> _ASSIGNMENT_:
Among the entries below, only the lines starting at the one with "This screenshot has" and ending at the one with "You are a GUI", both included, are to be printed exactly.

> _SUPPLIED DATA_:
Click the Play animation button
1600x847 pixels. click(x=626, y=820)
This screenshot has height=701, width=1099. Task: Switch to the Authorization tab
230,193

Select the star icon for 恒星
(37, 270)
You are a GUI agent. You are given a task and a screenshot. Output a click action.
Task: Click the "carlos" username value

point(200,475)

--

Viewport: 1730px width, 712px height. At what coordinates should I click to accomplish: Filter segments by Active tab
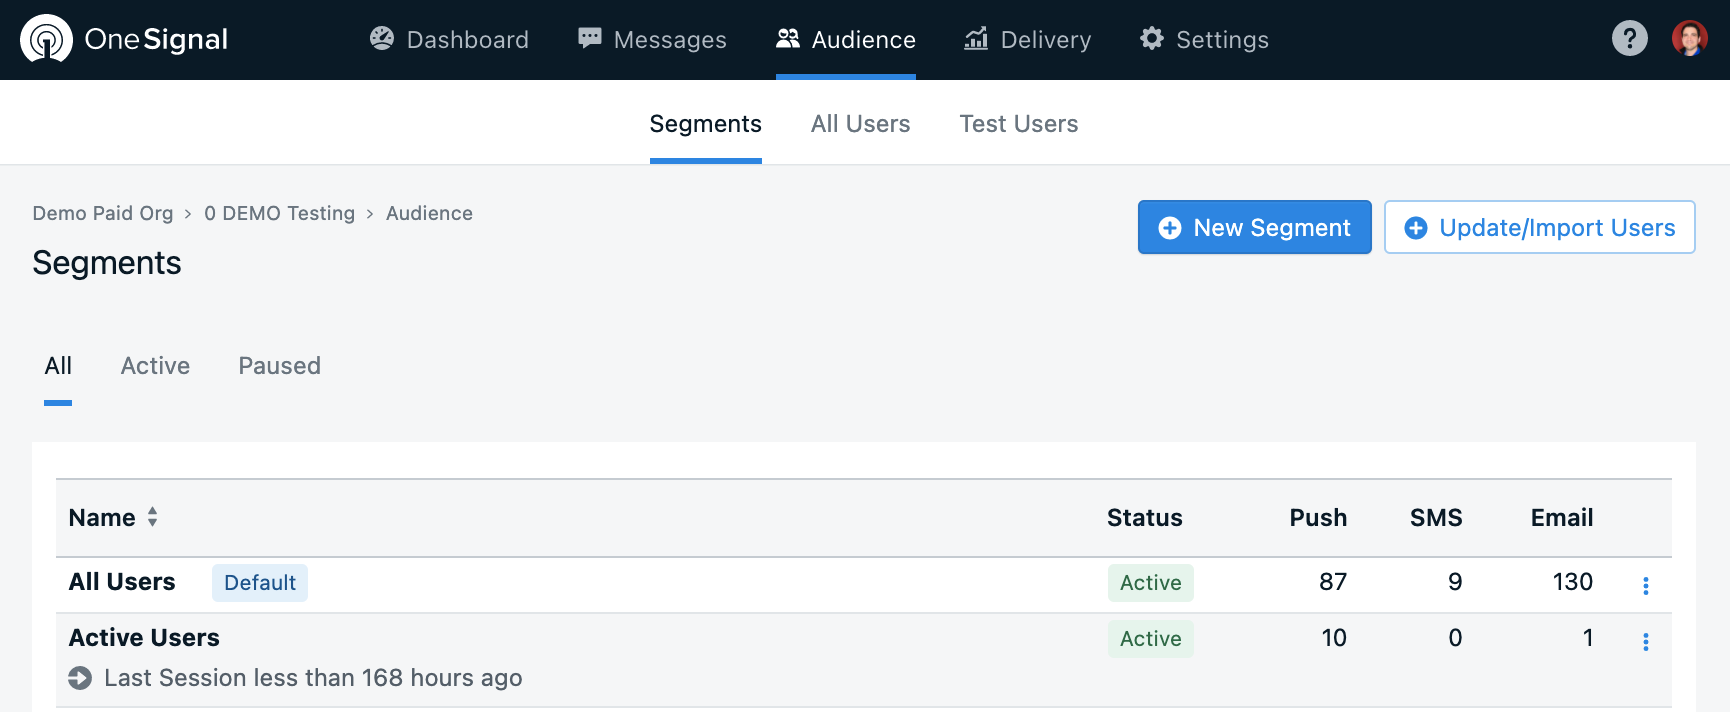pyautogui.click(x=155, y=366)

> _EXPECTED OUTPUT_:
This screenshot has height=701, width=1099. Task: Switch to the Authorization tab
230,193

Select the star icon for 恒星
(37, 270)
You are a GUI agent. You are given a task and a screenshot. Output a click action.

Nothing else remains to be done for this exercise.